The news: The Cook County Board of Commissioners approved $3.5 million for a program that forces mortgage lenders to mediate foreclosure with homeowners. The Mortgage Foreclosure Mediation Program, launched in April, is voluntary for homeowners and provides volunteer lawyers and housing counselors to build their legal case.
Behind the news: Less than 10 percent of eligible Cook County home-owners are participating in the program, according to a new analysis of court data obtained by The Chicago Reporter.
Cook County homeowners qualify if they have received a foreclosure notice and live in a home with four residential units or less. People living in large condominium buildings do not qualify.
There is at least one possible reason for the county’s low participation. For one, the program is voluntary, said Rachel Gallegos, law clerk to the judge who helped create a similar program in Philadelphia that is mandatory for all people in residential foreclosure.

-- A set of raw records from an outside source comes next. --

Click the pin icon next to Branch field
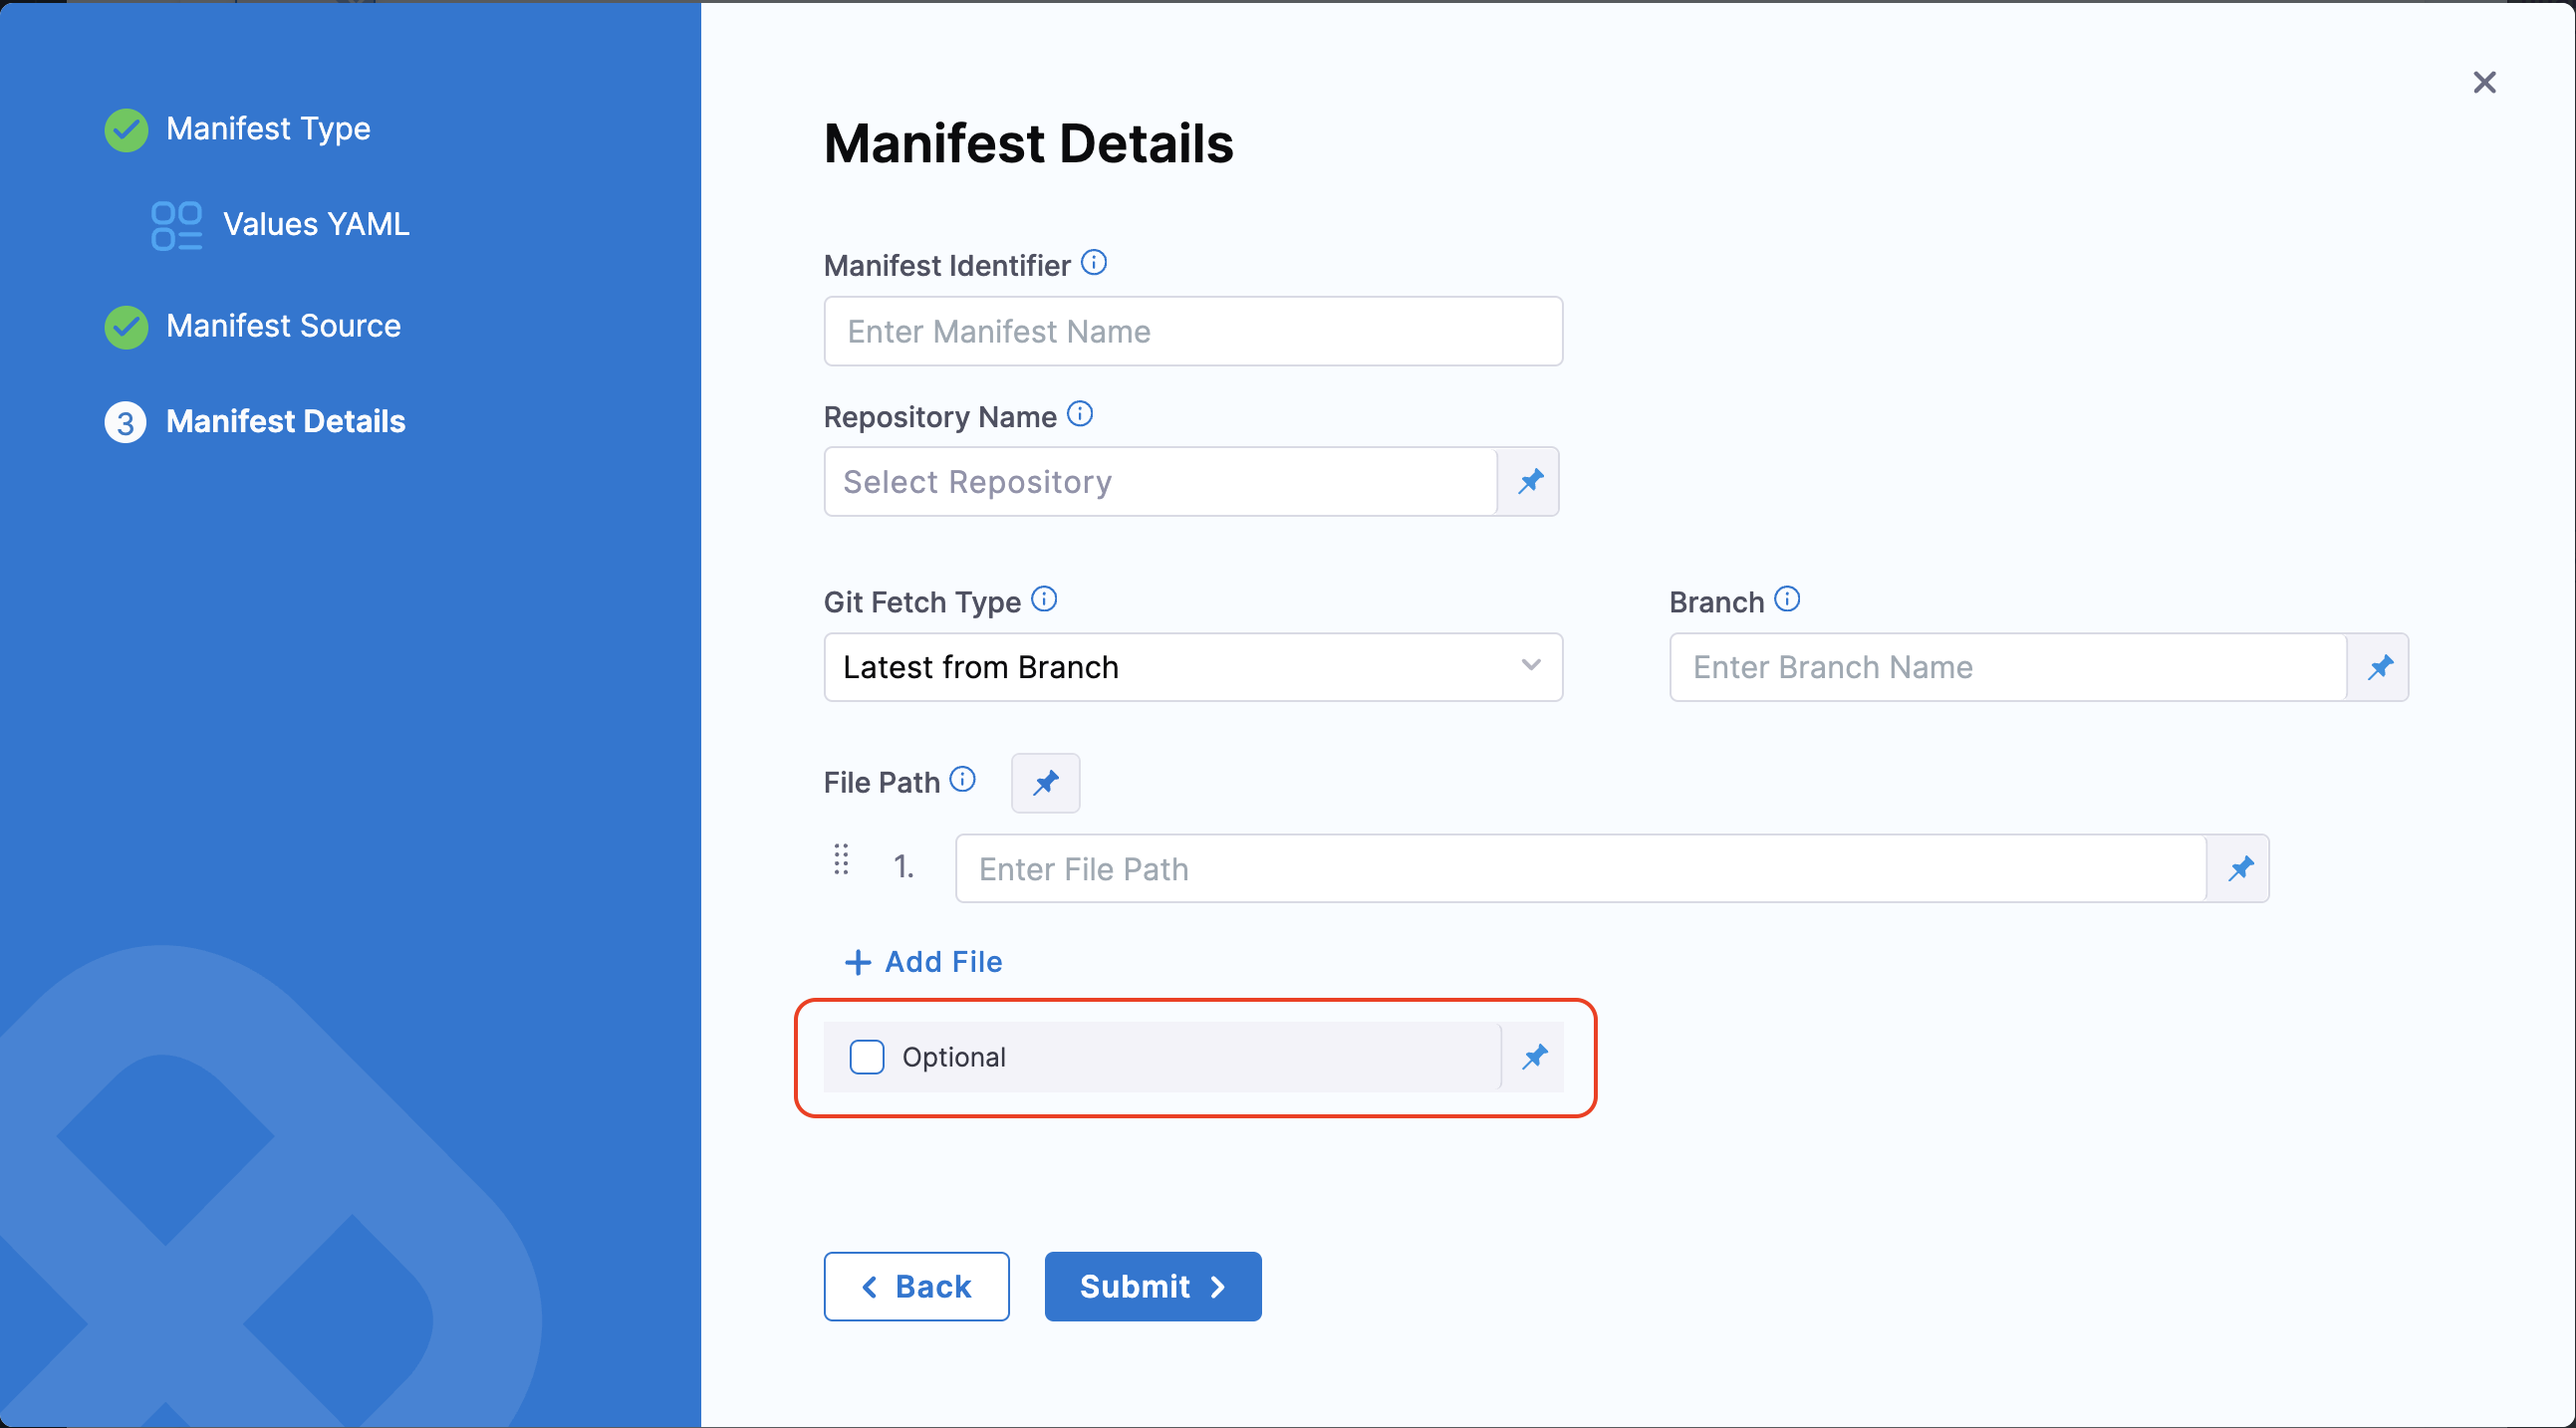This screenshot has width=2576, height=1428. coord(2379,667)
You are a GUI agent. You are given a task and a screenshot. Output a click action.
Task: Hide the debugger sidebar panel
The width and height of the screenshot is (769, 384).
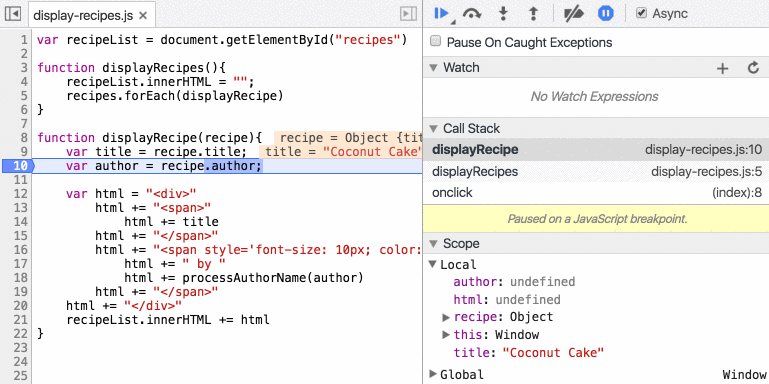[x=409, y=14]
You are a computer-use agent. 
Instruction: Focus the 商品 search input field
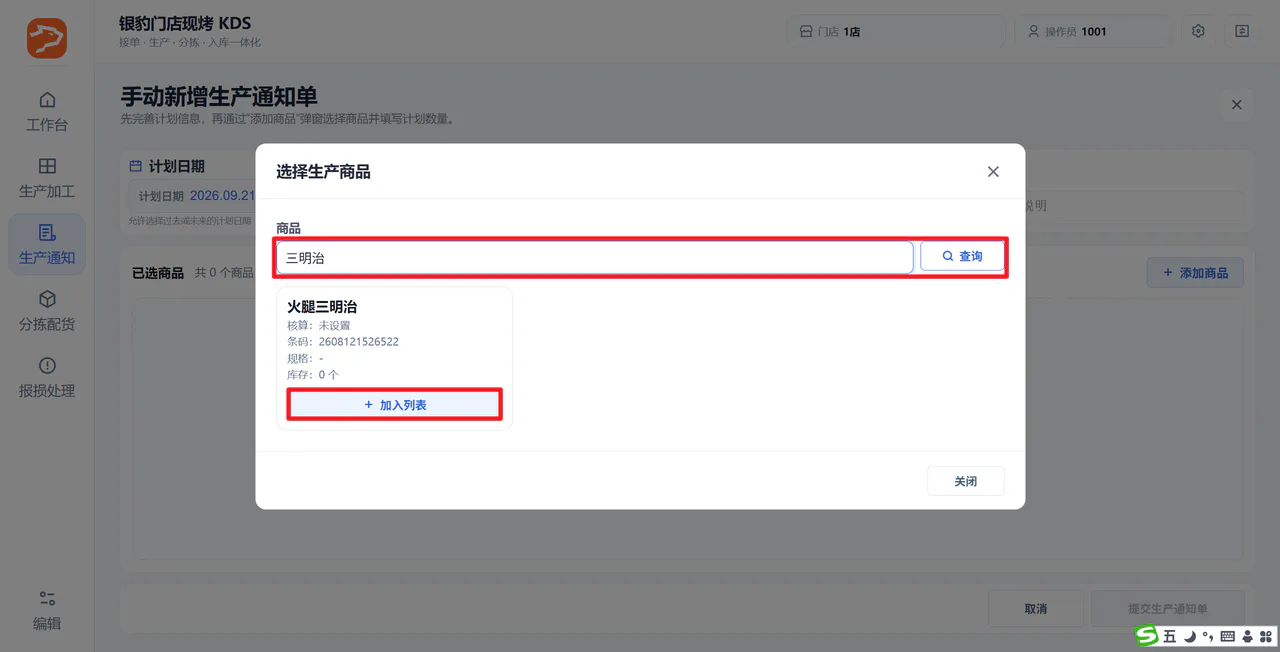pos(595,257)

Philadelphia’s program started in June 2008. There, about 75 percent of home-owners participate after going into foreclosure. The remaining 25 percent are either not eligible for the program or do not cooperate with the court to complete the program, said Common Pleas Judge Annette Rizzo. But Philadelphia’s program witnesses about 12,000 foreclosure filings a year. Conversely, the Circuit Court of Cook County combats more than four times as many foreclosure filings. About 53,000 foreclosures are expected this year, according to Carina Segalini, who coordinates the program in Chicago.
The circuit court’s intense caseload necessitates a voluntary program, Segalini said. There are not enough resources to handle tens of thousands of cases, she added. Currently, the Circuit Court has 20 housing counselors to guide residents through the foreclosure process and six volunteer lawyers to build up a qualifying homeowners’ legal defense.